A defective product is recalled, and withdrawn from the market. I said defiantly, “Well, there is a campaign on, to try him as an adult and give him the death penalty.”
“How do you feel about that?” asked your mother. Good grief, your parents had asked me if Wing and a Prayer would ever go public; they had asked if I thought those steam gadgets pressed trousers as well as ironing. They had never asked what I felt.
“Kevin is no adult. But will he be any different when he is one?” (They may be technically different specialties, but Workplace Massacre is really just School Shooting Grows Up.) “Honestly, there are some days,” I looked balefully out their bay window, “I wish they would give him the death penalty. Get it all over with. But that might be letting myself off the hook.”
“Surely you don’t blame yourself, my dear!” your mother chimed, though with a nervousness; if I did, she didn’t want to hear about it.
“I never liked him very much, Gladys.” I met her eyes squarely, mother-to-mother. “I realize it’s commonplace for parents to say to their child sternly, ‘I love you, but I don’t always like you.’ But what kind of love is that? It seems to me that comes down to, ‘I’m not oblivious to you—that is, you can still hurt my feelings—but I can’t stand having you around.’ Who wants to be loved like that? Given a choice, I might skip the deep blood tie and settle for being liked. I wonder if I wouldn’t have been more moved if my own mother had taken me in her arms and said, ‘I like you.’ I wonder if just enjoying your kid’s company isn’t more important.”

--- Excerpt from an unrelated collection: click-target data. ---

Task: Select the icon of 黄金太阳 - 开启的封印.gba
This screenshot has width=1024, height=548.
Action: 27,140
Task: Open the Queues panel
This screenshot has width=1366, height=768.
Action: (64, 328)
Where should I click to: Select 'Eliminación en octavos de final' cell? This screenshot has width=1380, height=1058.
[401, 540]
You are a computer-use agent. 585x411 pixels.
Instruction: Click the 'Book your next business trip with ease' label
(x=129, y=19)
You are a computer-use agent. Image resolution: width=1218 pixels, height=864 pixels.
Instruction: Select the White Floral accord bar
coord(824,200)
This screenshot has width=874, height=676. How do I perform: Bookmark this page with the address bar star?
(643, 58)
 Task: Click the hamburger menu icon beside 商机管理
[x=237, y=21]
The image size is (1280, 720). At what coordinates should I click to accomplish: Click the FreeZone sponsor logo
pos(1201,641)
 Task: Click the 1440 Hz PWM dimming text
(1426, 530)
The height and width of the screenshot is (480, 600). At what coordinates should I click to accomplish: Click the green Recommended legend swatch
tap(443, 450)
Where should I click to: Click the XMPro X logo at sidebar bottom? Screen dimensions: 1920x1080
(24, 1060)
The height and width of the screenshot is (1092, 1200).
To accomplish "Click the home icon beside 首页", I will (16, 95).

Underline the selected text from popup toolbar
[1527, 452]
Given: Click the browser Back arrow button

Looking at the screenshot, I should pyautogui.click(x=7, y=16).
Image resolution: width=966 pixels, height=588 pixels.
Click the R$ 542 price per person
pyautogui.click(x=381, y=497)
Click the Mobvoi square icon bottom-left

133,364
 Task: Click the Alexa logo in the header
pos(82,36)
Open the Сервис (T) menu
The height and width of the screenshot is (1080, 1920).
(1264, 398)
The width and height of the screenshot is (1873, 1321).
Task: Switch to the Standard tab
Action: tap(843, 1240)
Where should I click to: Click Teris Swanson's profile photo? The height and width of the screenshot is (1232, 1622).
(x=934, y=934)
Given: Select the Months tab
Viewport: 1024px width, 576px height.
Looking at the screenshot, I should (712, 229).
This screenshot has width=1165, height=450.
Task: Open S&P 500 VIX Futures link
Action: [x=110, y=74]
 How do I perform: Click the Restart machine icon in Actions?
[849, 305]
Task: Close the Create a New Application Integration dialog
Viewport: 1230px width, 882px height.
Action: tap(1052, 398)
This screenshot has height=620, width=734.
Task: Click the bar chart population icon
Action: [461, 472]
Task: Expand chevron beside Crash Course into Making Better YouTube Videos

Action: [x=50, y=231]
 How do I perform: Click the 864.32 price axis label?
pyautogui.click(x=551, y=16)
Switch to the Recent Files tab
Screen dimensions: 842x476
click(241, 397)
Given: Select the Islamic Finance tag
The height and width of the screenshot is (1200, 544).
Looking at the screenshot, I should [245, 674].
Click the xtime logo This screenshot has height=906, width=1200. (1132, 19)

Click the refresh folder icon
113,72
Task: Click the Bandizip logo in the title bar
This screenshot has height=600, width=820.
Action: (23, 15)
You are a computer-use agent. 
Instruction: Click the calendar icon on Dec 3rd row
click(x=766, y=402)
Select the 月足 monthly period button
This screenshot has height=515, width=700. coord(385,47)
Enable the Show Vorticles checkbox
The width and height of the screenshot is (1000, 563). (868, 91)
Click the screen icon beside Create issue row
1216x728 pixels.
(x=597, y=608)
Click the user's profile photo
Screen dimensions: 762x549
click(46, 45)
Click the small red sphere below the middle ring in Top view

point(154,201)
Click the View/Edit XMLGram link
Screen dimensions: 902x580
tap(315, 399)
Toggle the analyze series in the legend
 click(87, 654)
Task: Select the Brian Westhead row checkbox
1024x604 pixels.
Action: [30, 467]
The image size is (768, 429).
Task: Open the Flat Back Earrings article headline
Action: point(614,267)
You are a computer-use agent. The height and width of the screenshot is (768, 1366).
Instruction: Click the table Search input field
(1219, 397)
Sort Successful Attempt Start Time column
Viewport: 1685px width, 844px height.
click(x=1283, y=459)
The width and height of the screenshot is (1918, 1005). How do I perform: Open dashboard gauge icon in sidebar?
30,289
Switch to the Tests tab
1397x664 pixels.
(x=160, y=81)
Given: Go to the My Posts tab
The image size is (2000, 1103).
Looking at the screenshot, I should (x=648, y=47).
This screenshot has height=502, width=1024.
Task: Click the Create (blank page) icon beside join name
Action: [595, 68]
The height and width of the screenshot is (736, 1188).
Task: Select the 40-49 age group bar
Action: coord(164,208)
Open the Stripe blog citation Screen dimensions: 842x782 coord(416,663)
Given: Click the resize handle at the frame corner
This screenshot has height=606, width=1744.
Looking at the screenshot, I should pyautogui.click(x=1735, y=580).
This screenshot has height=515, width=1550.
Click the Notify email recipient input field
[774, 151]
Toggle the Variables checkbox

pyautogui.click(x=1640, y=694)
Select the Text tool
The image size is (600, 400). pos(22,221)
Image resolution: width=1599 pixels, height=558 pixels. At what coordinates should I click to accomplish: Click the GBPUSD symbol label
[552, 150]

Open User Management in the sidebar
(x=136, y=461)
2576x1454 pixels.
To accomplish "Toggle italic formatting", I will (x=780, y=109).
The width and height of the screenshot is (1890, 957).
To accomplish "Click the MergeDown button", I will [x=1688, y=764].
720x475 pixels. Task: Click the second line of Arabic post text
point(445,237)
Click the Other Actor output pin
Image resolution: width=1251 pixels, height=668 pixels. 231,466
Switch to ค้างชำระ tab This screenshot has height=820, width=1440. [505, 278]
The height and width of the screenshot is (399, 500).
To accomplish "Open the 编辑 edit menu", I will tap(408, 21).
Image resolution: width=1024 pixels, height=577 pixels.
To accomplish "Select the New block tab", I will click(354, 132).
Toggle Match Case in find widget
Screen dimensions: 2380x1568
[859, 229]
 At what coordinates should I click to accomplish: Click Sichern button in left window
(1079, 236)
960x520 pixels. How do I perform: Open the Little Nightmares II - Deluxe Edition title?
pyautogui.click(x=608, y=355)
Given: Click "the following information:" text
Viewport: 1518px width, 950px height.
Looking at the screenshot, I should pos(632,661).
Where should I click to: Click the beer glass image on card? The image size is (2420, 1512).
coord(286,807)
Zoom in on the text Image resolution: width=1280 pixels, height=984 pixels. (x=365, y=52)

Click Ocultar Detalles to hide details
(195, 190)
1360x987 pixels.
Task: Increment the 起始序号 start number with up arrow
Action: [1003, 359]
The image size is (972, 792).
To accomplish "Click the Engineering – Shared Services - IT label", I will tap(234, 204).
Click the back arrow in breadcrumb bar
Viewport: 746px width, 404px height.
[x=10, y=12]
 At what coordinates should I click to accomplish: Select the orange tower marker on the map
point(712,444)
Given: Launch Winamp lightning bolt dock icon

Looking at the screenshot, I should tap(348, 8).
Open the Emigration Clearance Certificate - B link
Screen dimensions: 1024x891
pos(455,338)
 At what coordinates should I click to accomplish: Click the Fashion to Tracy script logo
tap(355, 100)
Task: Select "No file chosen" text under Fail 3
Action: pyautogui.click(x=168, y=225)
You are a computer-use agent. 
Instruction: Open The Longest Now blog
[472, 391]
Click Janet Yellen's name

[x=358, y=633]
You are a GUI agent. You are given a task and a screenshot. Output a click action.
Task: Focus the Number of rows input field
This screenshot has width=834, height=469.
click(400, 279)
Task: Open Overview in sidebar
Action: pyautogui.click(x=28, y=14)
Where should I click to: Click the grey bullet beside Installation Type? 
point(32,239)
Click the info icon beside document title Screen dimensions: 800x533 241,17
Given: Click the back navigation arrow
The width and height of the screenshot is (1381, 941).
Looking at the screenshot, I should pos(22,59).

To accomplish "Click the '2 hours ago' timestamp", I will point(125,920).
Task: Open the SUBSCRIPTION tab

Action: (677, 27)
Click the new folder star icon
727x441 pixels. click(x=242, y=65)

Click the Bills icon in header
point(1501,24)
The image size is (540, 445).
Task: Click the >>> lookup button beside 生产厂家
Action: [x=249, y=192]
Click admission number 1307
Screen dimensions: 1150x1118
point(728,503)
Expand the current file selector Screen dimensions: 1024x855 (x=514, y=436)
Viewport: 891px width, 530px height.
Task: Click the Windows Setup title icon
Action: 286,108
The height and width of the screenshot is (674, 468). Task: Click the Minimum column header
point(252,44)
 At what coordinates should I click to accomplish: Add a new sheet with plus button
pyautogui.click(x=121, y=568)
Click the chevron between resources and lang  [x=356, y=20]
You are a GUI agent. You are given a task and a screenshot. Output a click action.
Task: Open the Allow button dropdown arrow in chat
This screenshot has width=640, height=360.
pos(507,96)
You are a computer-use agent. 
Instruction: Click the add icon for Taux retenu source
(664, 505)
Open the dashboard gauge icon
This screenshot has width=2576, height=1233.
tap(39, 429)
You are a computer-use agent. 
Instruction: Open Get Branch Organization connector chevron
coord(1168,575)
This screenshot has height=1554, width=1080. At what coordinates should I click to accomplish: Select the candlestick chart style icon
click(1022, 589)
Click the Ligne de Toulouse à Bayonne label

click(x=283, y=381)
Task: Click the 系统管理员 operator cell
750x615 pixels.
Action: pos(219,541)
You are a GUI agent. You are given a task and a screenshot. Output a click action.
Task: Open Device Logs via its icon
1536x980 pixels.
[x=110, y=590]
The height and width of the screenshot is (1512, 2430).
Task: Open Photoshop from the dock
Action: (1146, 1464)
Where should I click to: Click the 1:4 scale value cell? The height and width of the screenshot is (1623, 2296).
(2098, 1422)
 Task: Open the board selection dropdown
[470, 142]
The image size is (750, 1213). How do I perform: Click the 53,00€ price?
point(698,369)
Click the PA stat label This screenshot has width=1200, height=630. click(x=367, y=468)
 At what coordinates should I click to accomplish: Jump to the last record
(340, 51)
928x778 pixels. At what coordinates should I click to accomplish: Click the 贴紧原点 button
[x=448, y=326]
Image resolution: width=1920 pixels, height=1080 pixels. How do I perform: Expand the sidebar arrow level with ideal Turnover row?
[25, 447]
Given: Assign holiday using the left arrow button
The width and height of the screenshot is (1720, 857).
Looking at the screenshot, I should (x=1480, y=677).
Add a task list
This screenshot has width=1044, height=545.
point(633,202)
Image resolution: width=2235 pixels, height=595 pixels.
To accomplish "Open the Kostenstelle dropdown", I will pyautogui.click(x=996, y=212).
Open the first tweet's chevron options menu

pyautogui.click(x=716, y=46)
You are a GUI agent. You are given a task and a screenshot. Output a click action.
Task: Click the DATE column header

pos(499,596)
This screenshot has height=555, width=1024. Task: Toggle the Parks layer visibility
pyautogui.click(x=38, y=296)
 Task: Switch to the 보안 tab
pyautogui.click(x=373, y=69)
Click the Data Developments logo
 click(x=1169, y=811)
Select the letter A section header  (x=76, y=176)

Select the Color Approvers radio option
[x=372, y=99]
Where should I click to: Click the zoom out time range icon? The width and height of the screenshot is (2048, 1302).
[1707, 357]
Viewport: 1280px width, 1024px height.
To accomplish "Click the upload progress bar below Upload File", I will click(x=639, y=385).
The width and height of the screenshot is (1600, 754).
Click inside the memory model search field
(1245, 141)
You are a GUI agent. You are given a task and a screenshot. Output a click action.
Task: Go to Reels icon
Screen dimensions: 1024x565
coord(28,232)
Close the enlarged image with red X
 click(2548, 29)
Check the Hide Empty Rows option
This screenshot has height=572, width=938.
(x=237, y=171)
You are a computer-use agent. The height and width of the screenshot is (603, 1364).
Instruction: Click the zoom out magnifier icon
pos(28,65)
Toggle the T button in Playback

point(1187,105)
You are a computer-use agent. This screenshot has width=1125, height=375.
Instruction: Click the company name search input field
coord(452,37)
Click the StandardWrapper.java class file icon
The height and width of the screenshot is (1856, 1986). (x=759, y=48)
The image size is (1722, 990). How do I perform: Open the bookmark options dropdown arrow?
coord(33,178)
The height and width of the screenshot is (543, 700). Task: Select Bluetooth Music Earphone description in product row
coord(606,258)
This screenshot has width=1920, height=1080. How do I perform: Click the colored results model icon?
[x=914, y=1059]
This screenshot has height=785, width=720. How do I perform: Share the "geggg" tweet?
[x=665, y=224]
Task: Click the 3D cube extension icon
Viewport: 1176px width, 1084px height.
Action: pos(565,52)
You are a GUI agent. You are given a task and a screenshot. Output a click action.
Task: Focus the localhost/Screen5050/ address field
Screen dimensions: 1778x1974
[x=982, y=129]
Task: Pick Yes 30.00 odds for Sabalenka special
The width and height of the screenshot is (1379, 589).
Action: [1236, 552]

I had embarrassed them. Moreover, I’d done precisely what Harvey had already warned me against. Later they were both deposed, and snippets of this deadly little speech would be quoted back verbatim. I don’t think your parents had it in for me, but they were honest New Englanders, and I’d given them no reason to protect me. I guess I didn’t want them to.
When I rustled with leave-taking motions, setting down my stonecold tea, the two of them looked relieved yet frantic, locking eyes. They must have recognized that these cozy teatime chats of ours would prove limited in number, and maybe late at night, unable to sleep, they’d think of questions they might have asked. They were cordial, of course, inviting me to visit any time. Your mother assured me that, despite everything, they still considered me part of the family. Their inclusivity seemed less kind than it might have six weeks before. At that time, the prospect of being enveloped into any family had all the appeal of getting stuck in an elevator between floors.